Take the data below and extract the lines from the one with "משטרה 100 (242, 2310)" to the one with "הקבוצה שעלתה ל... (288, 2021)", inclusive, exactly as written.

[Excerpts from a dataset]
━━━━━━━━━━━━━━━━

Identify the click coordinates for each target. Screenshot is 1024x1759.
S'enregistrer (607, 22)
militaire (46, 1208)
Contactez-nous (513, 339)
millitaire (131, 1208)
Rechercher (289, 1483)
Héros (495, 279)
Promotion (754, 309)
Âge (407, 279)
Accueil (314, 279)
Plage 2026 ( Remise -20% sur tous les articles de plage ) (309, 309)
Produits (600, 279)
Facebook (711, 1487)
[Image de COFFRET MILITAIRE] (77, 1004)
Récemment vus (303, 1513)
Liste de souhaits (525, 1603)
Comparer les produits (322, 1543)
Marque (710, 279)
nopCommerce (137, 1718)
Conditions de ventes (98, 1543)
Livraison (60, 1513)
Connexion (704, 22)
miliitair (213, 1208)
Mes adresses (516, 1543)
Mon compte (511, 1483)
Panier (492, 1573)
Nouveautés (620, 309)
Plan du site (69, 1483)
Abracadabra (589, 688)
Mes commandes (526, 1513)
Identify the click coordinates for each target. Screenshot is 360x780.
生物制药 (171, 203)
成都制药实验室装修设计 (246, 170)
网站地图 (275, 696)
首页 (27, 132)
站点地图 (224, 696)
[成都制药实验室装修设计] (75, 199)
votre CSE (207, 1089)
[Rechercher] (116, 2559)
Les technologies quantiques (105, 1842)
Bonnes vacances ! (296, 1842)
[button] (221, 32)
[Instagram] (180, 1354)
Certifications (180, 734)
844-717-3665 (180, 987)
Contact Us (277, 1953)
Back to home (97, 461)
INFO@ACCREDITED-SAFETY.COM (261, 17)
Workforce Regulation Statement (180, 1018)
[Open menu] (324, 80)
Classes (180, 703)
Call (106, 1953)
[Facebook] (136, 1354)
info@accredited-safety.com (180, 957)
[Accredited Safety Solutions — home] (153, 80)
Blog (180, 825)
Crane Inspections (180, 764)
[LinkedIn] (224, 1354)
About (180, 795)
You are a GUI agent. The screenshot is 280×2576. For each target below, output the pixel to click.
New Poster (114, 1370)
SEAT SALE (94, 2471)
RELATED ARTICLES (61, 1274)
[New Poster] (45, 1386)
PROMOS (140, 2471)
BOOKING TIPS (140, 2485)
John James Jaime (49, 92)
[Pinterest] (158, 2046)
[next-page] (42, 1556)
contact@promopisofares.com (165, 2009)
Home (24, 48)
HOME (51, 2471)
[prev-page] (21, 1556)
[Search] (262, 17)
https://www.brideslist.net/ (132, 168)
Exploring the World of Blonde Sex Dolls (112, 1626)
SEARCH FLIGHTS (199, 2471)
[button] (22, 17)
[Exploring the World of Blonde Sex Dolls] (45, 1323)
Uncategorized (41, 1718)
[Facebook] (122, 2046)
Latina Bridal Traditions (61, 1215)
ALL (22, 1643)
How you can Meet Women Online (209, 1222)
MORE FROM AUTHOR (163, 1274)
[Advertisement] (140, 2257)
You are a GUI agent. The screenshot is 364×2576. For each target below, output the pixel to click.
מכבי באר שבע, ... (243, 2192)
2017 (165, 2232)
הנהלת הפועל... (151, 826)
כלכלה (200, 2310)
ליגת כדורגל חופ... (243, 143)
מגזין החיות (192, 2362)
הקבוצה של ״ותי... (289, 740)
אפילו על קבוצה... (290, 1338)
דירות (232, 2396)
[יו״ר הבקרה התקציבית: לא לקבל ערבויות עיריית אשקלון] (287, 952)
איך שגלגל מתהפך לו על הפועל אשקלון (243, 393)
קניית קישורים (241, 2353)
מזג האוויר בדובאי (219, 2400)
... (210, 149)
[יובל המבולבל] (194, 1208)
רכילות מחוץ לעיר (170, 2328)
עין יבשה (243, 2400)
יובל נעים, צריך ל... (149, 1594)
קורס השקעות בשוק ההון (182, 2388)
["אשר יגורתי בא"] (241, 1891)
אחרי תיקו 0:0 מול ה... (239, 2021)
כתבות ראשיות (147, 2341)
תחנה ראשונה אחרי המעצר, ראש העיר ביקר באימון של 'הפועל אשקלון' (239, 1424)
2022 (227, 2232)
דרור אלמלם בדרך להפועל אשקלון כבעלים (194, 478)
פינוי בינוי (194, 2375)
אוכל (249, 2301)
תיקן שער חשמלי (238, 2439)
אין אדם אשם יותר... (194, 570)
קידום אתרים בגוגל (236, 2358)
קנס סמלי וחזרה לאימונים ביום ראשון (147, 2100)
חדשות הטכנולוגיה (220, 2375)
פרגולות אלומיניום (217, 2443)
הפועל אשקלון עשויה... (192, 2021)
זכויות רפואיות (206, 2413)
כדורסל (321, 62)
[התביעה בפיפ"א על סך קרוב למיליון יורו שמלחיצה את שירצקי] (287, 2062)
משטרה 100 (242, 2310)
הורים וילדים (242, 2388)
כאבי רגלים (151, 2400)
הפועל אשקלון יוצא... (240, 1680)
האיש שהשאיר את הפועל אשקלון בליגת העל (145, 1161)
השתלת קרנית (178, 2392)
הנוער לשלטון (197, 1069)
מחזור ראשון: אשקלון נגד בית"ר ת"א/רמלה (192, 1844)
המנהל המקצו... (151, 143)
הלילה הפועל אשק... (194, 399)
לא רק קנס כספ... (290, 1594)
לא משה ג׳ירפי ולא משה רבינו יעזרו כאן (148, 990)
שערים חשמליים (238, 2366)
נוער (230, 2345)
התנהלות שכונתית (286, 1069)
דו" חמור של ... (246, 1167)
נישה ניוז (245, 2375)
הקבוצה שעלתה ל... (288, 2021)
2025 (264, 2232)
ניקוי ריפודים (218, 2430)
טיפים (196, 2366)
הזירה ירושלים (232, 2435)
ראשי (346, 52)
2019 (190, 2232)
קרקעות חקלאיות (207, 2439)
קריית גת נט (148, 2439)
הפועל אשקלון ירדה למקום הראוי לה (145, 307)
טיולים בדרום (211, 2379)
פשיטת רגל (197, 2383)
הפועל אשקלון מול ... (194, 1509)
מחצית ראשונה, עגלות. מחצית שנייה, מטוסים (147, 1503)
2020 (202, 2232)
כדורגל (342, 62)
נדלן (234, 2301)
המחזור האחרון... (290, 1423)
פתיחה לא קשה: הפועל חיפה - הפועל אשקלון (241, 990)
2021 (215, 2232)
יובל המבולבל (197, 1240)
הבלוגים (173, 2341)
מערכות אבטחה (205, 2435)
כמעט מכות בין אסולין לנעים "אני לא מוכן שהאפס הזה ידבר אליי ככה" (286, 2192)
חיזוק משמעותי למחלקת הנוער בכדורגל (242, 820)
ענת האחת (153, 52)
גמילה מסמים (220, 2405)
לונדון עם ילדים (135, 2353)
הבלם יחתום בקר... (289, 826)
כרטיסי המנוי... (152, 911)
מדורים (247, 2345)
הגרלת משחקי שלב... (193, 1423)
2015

━━━━━━━━━━━━━━━━

Task answer
משטרה 100 (242, 2310)
הורים וילדים (242, 2388)
כאבי רגלים (151, 2400)
הפועל אשקלון יוצא... (240, 1680)
האיש שהשאיר את הפועל אשקלון בליגת העל (145, 1161)
השתלת קרנית (178, 2392)
הנוער לשלטון (197, 1069)
מחזור ראשון: אשקלון נגד בית"ר ת"א/רמלה (192, 1844)
המנהל המקצו... (151, 143)
הלילה הפועל אשק... (194, 399)
לא רק קנס כספ... (290, 1594)
לא משה ג׳ירפי ולא משה רבינו יעזרו כאן (148, 990)
שערים חשמליים (238, 2366)
נוער (230, 2345)
התנהלות שכונתית (286, 1069)
דו" חמור של ... (246, 1167)
נישה ניוז (245, 2375)
הקבוצה שעלתה ל... (288, 2021)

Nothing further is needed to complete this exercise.